The availability and affordability of type design software that ushered in the digital typography boom came at exactly the right moment for groundbreakers like Chase. Liberating font creation from monolithic companies in the early nineties, the democratization of type design gave rise to maverick foundries like T-26, which was founded in 1994. The indie shop’s daring style was a perfect match for Chase’s typographic vision. In 1997 and 1998, T-26 published ten typefaces designed by Chase, each of them showcasing a different facet of her artistic persona. Chase’s typefaces stood out amid the mélange of remixed, deconstructed, and distressed grunge fonts so prevalent at the time. Although her illustrative lettering style became sought after in the branding and packaging worlds, Chase remained a creative force in the entertainment industry. She designed countless logos, title treatments, and custom typefaces, many of which are forever engraved in our collective pop culture consciousness. Chase may have been taken from us far too soon, but she leaves a typographic legacy that will endure.

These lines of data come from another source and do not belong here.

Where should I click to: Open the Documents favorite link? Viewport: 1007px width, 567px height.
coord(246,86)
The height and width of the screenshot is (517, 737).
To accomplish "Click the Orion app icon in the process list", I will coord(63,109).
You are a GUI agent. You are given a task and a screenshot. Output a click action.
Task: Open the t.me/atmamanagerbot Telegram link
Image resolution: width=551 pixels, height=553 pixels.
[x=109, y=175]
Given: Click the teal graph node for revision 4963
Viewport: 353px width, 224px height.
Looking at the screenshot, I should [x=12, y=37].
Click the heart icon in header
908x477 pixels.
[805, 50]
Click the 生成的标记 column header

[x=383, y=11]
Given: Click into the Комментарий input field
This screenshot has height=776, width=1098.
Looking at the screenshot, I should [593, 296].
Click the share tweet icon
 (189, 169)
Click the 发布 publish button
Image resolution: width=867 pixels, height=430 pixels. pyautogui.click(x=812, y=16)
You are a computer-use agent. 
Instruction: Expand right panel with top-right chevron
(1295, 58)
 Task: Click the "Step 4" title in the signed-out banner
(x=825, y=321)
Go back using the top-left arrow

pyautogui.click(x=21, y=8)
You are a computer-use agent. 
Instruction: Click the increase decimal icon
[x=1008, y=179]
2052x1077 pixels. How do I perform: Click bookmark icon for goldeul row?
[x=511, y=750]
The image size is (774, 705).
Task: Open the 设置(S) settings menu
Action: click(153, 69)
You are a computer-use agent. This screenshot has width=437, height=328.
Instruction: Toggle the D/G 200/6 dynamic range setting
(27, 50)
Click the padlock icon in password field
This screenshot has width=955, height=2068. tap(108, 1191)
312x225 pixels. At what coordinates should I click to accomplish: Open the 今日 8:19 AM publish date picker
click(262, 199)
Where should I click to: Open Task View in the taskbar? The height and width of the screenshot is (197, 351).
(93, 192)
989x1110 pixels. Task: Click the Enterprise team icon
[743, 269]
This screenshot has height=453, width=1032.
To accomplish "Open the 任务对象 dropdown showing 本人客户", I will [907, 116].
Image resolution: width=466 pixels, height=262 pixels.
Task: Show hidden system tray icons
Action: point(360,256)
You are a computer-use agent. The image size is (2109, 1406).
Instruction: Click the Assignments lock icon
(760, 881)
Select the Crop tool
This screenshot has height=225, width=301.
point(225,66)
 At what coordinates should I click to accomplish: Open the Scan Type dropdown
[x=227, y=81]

It is remarkable how so many of the tributes to Chase that popped up last week began with “she was one of my earliest design heroes.” Chase was a genuine icon, one of the first design stars that made our profession so visible, propelling it into the public eye. There was something transcendent about her work, something fiercely original and captivating. I will forever regret never having seen her speak, nor having had the opportunity to tell her how much I admired her. Without Chase, the design world has lost some of its sparkle, some of its magic. Because I didn’t know her personally, I would like to close with a few words by Agustin Garza, principal of Garza Group Communications and former board member for AIGA Los Angeles and AIGA National.
“No coincidence she liked to fly, Margo was an angel. Her love for her craft was contagious and inspiring. She was an entrepreneurial force who created one of the most successful design businesses in LA. She was a radiant human being.”